Dataset entries:
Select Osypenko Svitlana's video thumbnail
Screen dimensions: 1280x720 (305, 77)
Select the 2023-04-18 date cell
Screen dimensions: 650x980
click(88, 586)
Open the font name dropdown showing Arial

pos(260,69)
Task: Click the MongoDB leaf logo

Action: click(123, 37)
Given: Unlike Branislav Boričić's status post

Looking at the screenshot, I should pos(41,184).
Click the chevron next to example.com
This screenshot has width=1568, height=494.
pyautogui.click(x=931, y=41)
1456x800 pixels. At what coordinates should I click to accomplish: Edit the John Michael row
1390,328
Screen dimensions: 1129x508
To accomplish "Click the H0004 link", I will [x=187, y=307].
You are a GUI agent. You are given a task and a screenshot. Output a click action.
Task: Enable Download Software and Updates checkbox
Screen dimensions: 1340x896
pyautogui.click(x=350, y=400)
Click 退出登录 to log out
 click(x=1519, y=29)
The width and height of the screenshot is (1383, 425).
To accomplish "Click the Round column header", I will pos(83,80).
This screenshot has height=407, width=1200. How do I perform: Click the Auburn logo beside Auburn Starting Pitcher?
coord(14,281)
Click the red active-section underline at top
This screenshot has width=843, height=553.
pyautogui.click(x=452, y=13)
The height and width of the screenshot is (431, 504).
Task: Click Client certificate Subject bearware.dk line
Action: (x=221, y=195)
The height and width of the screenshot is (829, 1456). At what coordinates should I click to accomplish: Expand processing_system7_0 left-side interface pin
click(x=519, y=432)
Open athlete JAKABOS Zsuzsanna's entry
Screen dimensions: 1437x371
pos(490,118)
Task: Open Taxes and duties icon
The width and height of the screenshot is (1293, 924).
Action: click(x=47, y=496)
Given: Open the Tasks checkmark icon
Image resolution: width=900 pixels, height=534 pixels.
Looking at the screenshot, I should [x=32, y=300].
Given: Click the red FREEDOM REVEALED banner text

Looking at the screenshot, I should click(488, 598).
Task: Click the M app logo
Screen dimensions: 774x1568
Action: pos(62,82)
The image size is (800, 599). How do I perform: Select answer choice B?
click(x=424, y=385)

**Directions**
Copy out word for word the lines from the one containing "The height and width of the screenshot is (829, 1456)." through the one containing "Action: click(x=47, y=496)", including both of those lines.

**Output of the task**
The height and width of the screenshot is (829, 1456). At what coordinates should I click to accomplish: Expand processing_system7_0 left-side interface pin
click(x=519, y=432)
Open athlete JAKABOS Zsuzsanna's entry
Screen dimensions: 1437x371
pos(490,118)
Task: Open Taxes and duties icon
The width and height of the screenshot is (1293, 924).
Action: click(x=47, y=496)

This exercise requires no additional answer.